# Come Tour My Sewing Room



## happyjunker (Mar 22, 2009)

I've recently re-arranged, took out a cabinet and replaced it with a table. I've sorted buttons, wrapped and bagged ribbons, laces and trims, pressed and wrapped fabric on comic boards, hung things, and now I'm pretty happy with it. Here's some pics...
From the doorway... 









To the right, I have two big shelves. I hung "S" hooks to hang my cutting rulers on the side of one shelf

















There are two small plastic topped folding tables and a chair for a guest in the corner. This sewing machine and cabinet is my absolute favorite. I learned to sew on a set up identical to this. 
From the window, I can see my goats up on the hill, or walking back and forth to the water trough.

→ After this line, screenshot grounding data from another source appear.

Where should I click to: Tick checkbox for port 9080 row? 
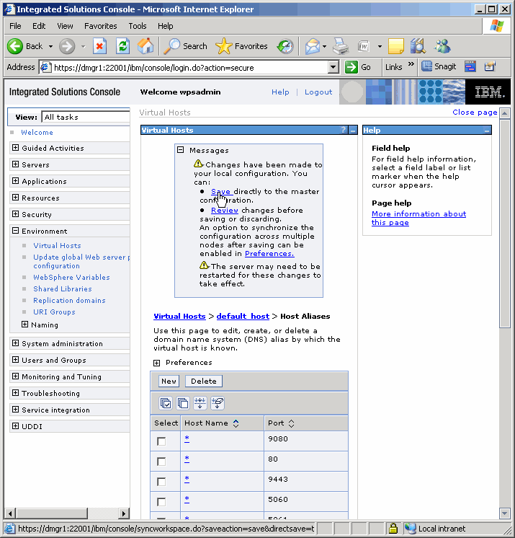161,441
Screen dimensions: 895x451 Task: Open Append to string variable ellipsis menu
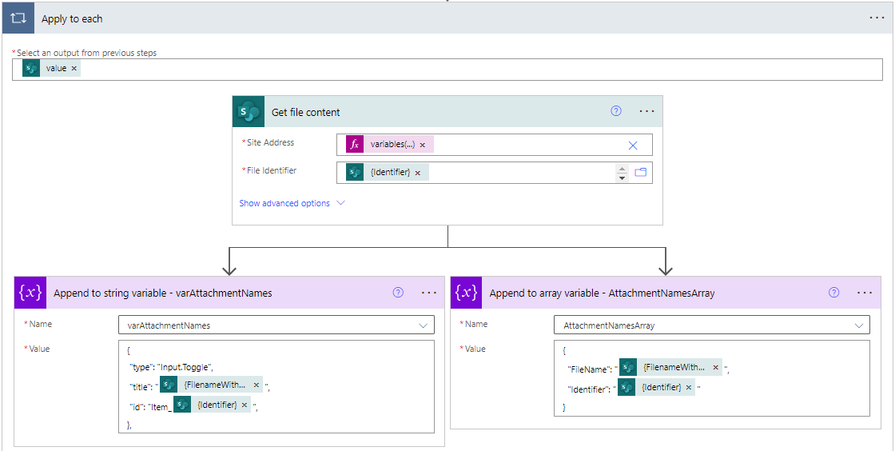(429, 293)
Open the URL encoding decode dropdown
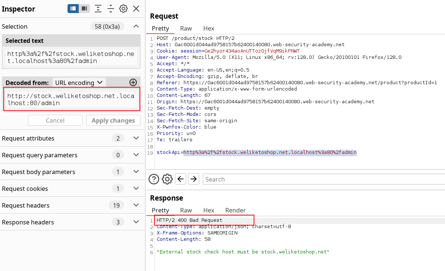The width and height of the screenshot is (445, 271). pyautogui.click(x=79, y=82)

This table holds my embroidery machine, serger and Husquvarna/Viking Rose. I also use it for my laptop. I love all my threads above. I can hook my laptop up to the TV on the wall and use it either for a monitor, or to watch shows recorded or live through our wireless network. The stained glass clock I made years ago. 









My china cabinet with a load of quilting and knit fabrics









This little wall holds my buttons. That was a chore sorting them. Lights, colors, darks, inbetweens, metal and metal look. 









A couple of my fun little signs

















This is it... My fun little room, packed, but still room for more.


----------



## bajiay (Apr 8, 2008)

Im jealous!! 

I have a sewing room now, I am still in the unpacking stage.


----------



## Tinker (Apr 5, 2004)

Beautiful room! It is so organized and spacious. I would love to have that much room. It must be a real pleasure to work in there. I love your hutch for storing your fabric! And I am super envious of your masive stash!


----------



## homemaid (Apr 26, 2011)

Great room !! Very neatly organized.


----------



## DW (May 10, 2002)

And you gave me a great idea on the "s" hooks. I am getting ready to re-do and I am going to add the metal shelves and hanging the rulers on the end will be great.


----------



## MJsLady (Aug 16, 2006)

What a cheerful happy place to work! 
We had that same cake topper on our wedding cake too!


----------



## happyjunker (Mar 22, 2009)

Thank you! It is a fun room. Now I've got to make my new valance. It'll be something simple, but I'll be lining it since the window is a southern exposure. Here's the fabric.


----------



## Ruby (May 10, 2002)

Such a nice sewing room, and I love the valance fabric. Perfect for a sewing room.


----------



## Macybaby (Jun 16, 2006)

Looks fun!


----------



## Tommyice (Dec 5, 2010)

I'm officially pea-green with envy.


----------



## myminifarm (Sep 6, 2007)

Wow, that looks great & since I just emptied my guest room & set up my sewing stuff in it now I have some great ideas on thing to add. Thank you for posting the pics!!


----------



## happyjunker (Mar 22, 2009)

Thank you, and you're welcome Jessica! Have fun with your new space! I wanted the floor to ceiling look, and have achieved it! LOL...


----------



## AngieM2 (May 10, 2002)

Since pea green is not a good color for me, I'm Emerald Green with envy and you really made a very good work space there.
I love looking out a window when sewing, also.

That is so outstanding. Just fantabuglorious!


----------



## mekasmom (Jan 19, 2010)

It is so organized, and so beautiful.


----------



## Cajun Arkie (Jun 11, 2012)

It truly is fantabuglorious (wonderful word btw)!!! It makes me want to sew more-----naw.


----------